Hacker News new | ask | show | jobs
by whoisjuan 2471 days ago
This has been tried many times and it never seems to gain traction to become a relevant concept. Off the top of my head, I remember Kimono Labs that looked quite promising. Then it was acquired by Palantir and shut down. I also have seen many solutions that are similar (basically most scraping companies, like Diffbot which also claims to use machine learning for their extraction techniques)

What's the plan here to really become differentiated? Why is now the right time for this concept and not before when others tried it? Also, how do you plan to address the concerns of companies that don't want their data to be accessed programmatically? That seems like a big challenge to overcome in order to become commercially succesful.

3 comments

Thanks for you feedback ! We talked to the co-founders of Kimono Labs and their approach was a bit different. Our goal is to automate processes on the Internet and scraping is just the first step.

Timing is perfect because to do that, you need a robust headless browser and a smart way to locally identify the elements on the page if you don't want to maintain your scripts. That's why we use Puppeteer and TensorflowJS which didn't exists 2-3 years ago.

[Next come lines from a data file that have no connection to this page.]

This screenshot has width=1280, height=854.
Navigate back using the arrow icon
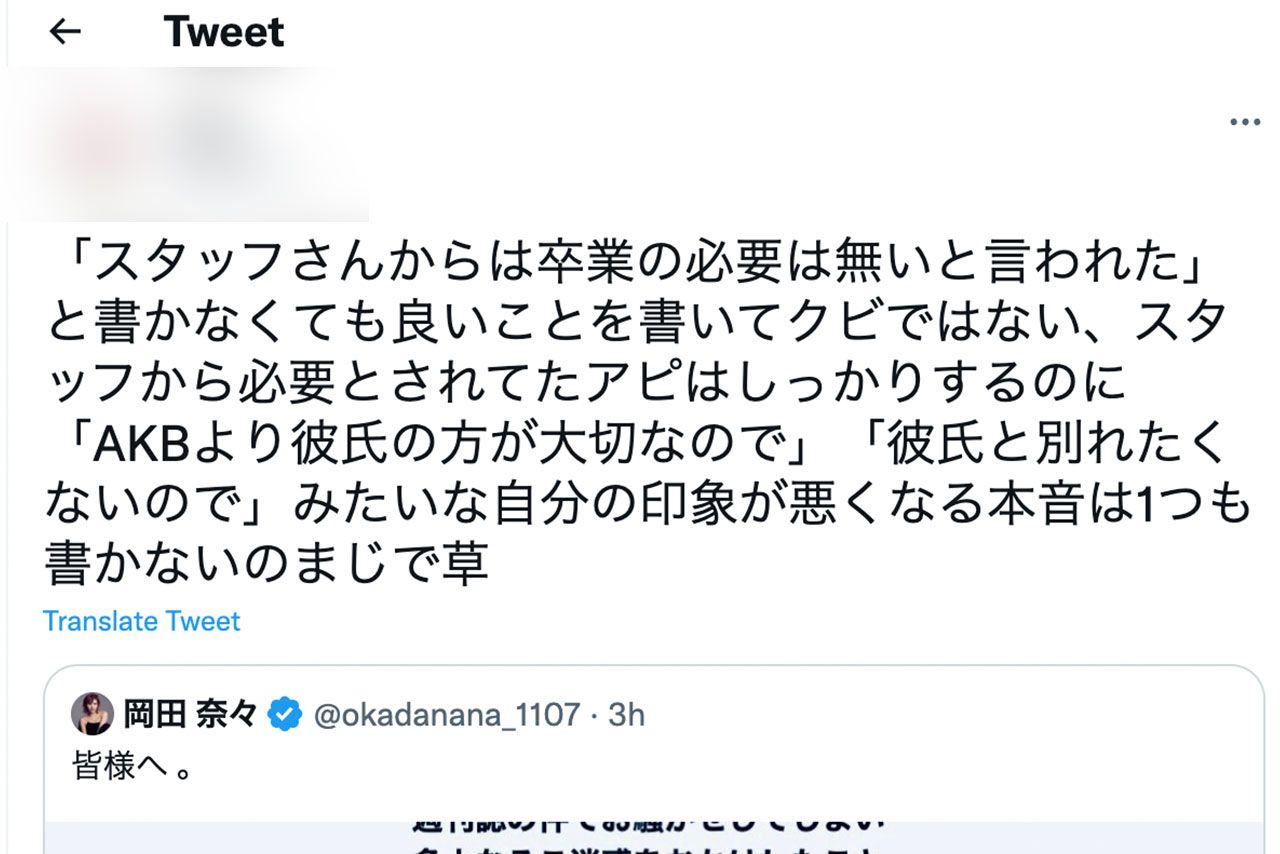(64, 32)
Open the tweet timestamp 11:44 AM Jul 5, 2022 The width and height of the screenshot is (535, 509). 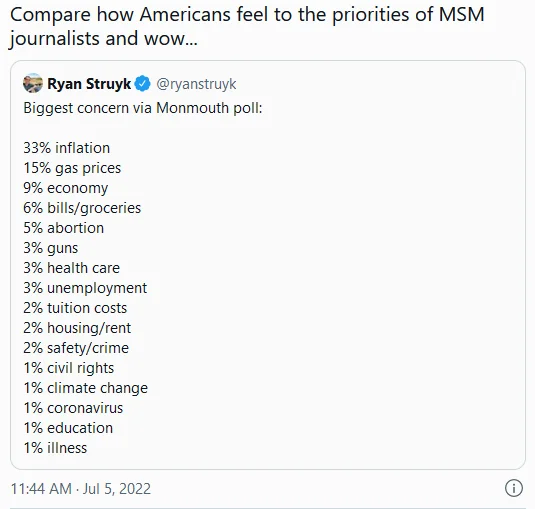(x=81, y=489)
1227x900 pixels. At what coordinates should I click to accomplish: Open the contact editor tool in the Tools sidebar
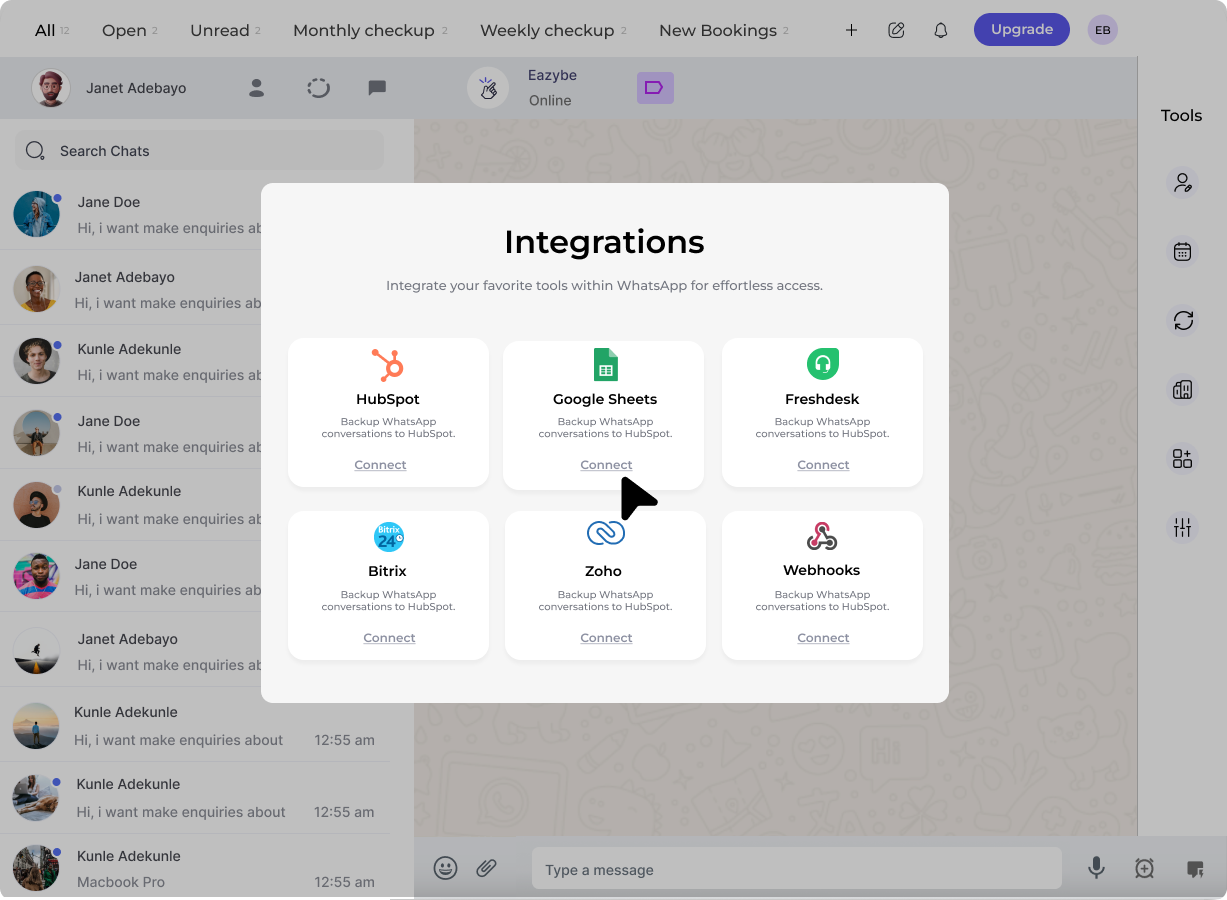click(x=1182, y=182)
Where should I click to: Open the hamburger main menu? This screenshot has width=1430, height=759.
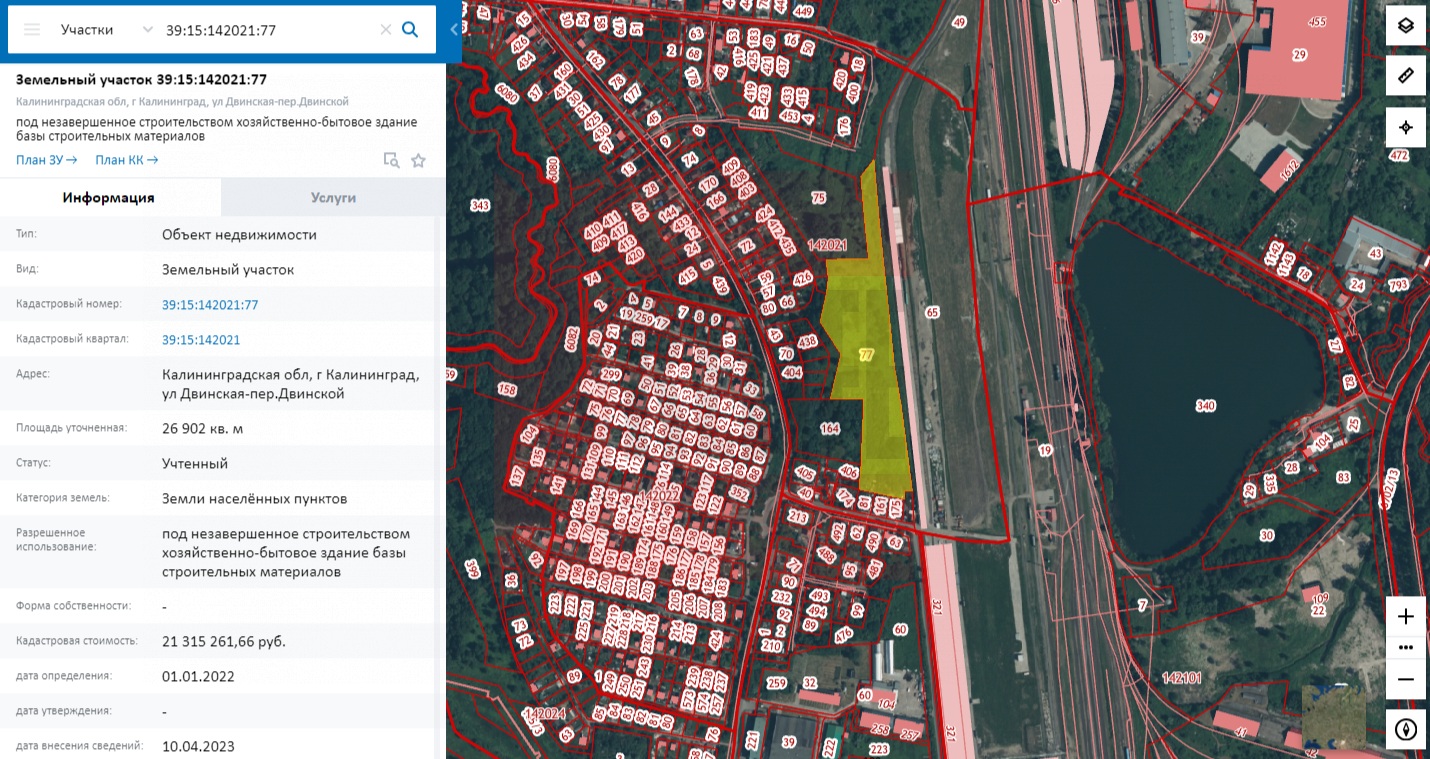tap(32, 30)
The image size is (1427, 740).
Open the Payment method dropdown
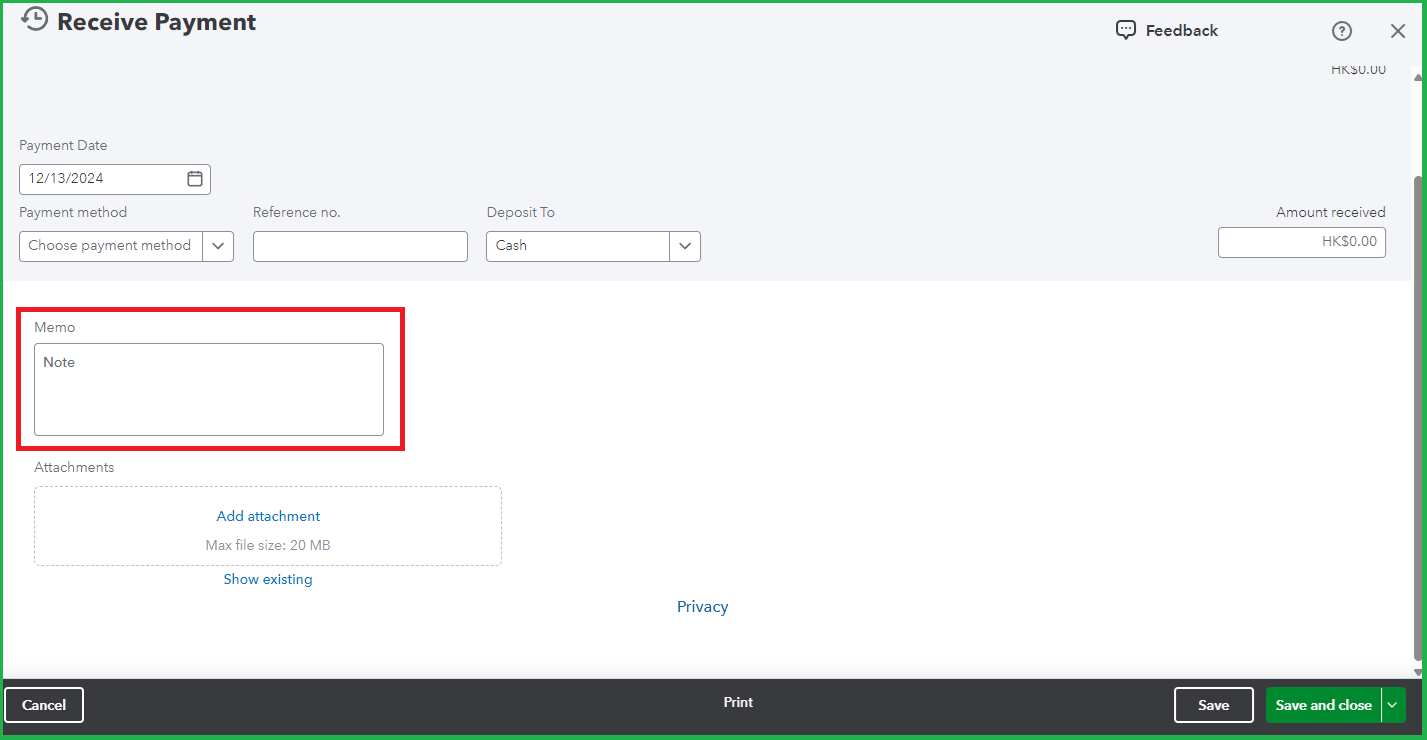click(x=218, y=246)
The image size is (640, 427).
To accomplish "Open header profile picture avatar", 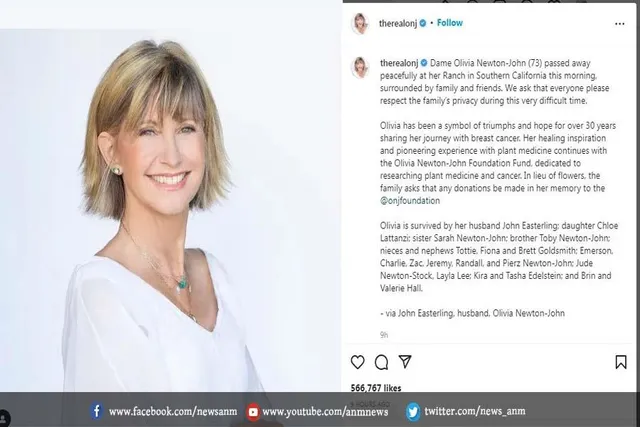I will 360,23.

But sure, there are website owners who don't want an API for their website. Our plan is not to fight against them but to start with owner that are already convinced that they could benefits from automating the usage of their website. The banking sector understood that, and that's why Yodlee and Plaid are so successful today.

And if you step back, there are tons of websites that don't have the ressources to create an API (30% of the websites have been created using Wordpress) and don't know the value they could generate from it.

So yes, we'll have to overcome a lot of challenges to build this technology and make it accessible to everyone but we are convinced that the Internet will be used more and more programmatically in the future and we are just paving the way for it ;)

In regards to your question about companies' concerns: if the data is made publicly available (i.e. web page is not behind authentication), then why should it matter how it's accessed?
If you can access it programatically, then you can access it at scale which means you can quickly scrape content and replicate it somewhere else. Many business rely on a model where the data or information they generate is meant to be consumed by a human.

For example, Google temporarily bans your IP when you hit things like Google Play urls multiple times in a few minutes. This is clearly an attempt to block anyone but a human to extract information from the Play store.

I can imagine some companies wanting that data to be accessed in a specific delivery format (i.e. with branding experience attached).

Also might be concerned about inaccuracies from variable pricing models for example. There’s a few reasons why you may not want it accessible - hence one of the reasons why CORS is even a thing.

The API would bypass ads on the page?

I feel like this would have the same sort of friction that RSS had.

Which is to say, it could certainly still work.